The Christmas Miracle – From Exile to Return
December 28, 2014 | Anita Retzlaff

[The angel said to the shepherds] “Do not be afraid for behold I bring you good tidings of great joy.  For to you is born this day in the city of David a saviour which is [Messiah] the Lord.” In the miraculous gift of a tiny baby the Lord God of Hosts brings to the earth yet another sign of promise and hope.  We are celebrating the arrival of this good news; a whole-hearted and redemptive way to live together in communities of faith. Jesus’ arrival was the ultimate of God’s promised ways of staying in touch with us, guiding us into true and loving relationships.

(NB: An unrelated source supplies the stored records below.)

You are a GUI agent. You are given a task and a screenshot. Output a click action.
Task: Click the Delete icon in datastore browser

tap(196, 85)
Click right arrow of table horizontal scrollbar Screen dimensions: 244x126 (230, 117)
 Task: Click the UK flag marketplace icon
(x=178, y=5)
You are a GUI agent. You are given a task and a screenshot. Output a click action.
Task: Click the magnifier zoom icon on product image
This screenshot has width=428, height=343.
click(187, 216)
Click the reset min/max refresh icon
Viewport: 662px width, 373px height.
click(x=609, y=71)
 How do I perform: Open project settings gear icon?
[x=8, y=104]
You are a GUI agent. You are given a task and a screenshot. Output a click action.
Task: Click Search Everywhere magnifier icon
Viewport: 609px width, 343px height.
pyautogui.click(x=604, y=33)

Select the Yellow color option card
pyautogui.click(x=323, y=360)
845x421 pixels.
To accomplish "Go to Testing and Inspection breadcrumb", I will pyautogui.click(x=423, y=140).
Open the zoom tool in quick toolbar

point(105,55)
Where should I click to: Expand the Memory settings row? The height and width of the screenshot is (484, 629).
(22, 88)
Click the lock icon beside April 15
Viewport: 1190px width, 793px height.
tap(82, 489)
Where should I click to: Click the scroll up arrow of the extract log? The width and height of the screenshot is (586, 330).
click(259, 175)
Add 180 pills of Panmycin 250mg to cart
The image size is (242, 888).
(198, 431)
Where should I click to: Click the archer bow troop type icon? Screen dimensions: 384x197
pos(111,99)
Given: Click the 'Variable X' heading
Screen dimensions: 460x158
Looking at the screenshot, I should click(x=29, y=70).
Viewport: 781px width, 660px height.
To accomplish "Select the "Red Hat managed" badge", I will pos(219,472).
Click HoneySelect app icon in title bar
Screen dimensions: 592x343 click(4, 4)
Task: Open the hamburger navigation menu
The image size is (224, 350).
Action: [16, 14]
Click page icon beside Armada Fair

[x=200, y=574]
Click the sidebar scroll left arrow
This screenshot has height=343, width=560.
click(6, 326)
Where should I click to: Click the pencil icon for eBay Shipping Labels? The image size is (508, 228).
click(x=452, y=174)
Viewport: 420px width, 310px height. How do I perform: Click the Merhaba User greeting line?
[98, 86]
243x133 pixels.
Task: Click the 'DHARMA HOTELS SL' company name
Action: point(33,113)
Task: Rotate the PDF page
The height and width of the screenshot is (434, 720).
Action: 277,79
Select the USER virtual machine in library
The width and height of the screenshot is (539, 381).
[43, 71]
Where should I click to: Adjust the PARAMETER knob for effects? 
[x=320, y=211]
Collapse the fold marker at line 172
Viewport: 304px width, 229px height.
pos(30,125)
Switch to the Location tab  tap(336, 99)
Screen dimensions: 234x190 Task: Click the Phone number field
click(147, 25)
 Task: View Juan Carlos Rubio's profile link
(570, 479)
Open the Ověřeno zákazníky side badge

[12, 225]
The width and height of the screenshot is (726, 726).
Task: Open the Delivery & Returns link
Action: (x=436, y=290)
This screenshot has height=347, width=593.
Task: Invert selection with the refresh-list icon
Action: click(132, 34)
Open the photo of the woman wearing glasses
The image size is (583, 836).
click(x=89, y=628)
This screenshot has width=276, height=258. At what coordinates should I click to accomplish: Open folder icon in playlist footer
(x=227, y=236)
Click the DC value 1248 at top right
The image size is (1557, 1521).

Love is God's way.

As we have journeyed through the stories of Israel’s tribes and kings in the last weeks alongside advent and Christmas we arrive at 2 Chronicles today; a re-telling of the books of Samuel and Kings which include the reign of Solomon and then all the kings that came after him.  The intent of the Chroniclers' interpretation is to encourage God’s people after terrible travail and isolation. Those who remain in captivity in Babylon are dispirited and disconnected from their roots. And so the story is told of how the golden years of Solomon were once accomplished.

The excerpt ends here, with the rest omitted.